日本初開催となるOpenStack Sumit Tokyo 2015に参加してきました。会場は品川のグランドプリンス新高輪、国際館パミール。OpenStackがいかに急速に発展し熱気あるプロジェクトであるか、ということを肌で感じたカンファレンスでした。
キーノート
まずはキーノートから。数日前にリリースされたOpenStack Libertyの話から企業の導入事例まで。
OpenStack導入事例
Lithiumは、マイクロサービスの即時実行サービスを提供している。AWS, OpenStack関係なくデプロイ、実行が可能である。ワニを撃ち落とすこんなゲームも、プログラムを変更してデプロイすればすぐにサービスに反映させることができる。
Yahoo! Japanは、月間650億PVある日本最大のポータルサイトを運用している。うちモバイルからが319億PVである。OpenStackを用いて100ラック分、4000台のマシンで運用している。天災アプリを提供していることもあって、地震発生の数十秒後にアクセスにスパイクが立つ。エンタプライズ市場でOpenStackは利用されるのかという議論があるが、Yahoo! Japanではアプリケーションの実装次第で活用できると考えている。同じAPIを提供することでデータセンタの抽象化ができるのが大きなメリットで、使っているハードウェアのライフサイクルを明確化し、移行計画を立てることも可能となる。2013年より前はIaaSを自分たちで作っており、全てのアプリケーションを自分たちで作成する必要があったが、OpenStack導入後は汎用的な部分はコミュニティにお任せして、特殊な機能の実装に集中することができるようになった。
Cloud Hostingを行っているbitnamiは、シャドークラウドをいかに無くすかという点が重要であると考えている。俊敏性や使い勝手がよくないと皆勝手に別のクラウドサービスを利用してしまう。

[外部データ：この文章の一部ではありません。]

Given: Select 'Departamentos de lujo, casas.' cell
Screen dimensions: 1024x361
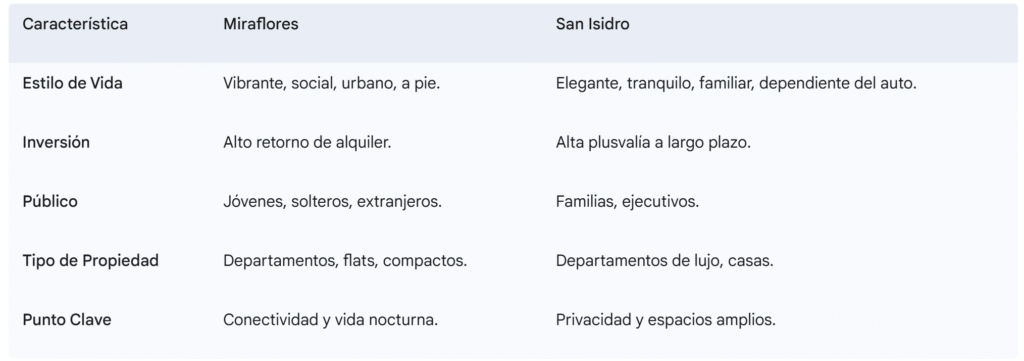Looking at the screenshot, I should (x=665, y=260).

NTT Resonantは、日本で第3位のポータルサイトを運営している。月間PVは10億PVで、1800VM、4000Hypervisorを使用している。アップデートの時に障害ポイントになり得るので、カスタマイズして使うということはしていない。また、Puppet、Zabbixの利用など、既存の運用やツールは極力活用している。
OpenStack Liberty
10月16日に12番目のリリースとなるLibertyがリリースされた。今回からOpenStackは、主要機能であるCoreと周辺機能Big Tentにプロジェクトが分割された。成熟し開発が落ち着いたプロジェクトもあればまだまだ発展途上のプロジェクトもあるが、中でも現在最も急激に進化を遂げているのはネットワーク機能を提供するNeutronである。SDN市場は昨年比2倍で成長しているが、NeutronにはSDNコントローラも実装されSDNに対応している。また今回、コンテナのネットワークを接続する「Project Kuryr」が登場する。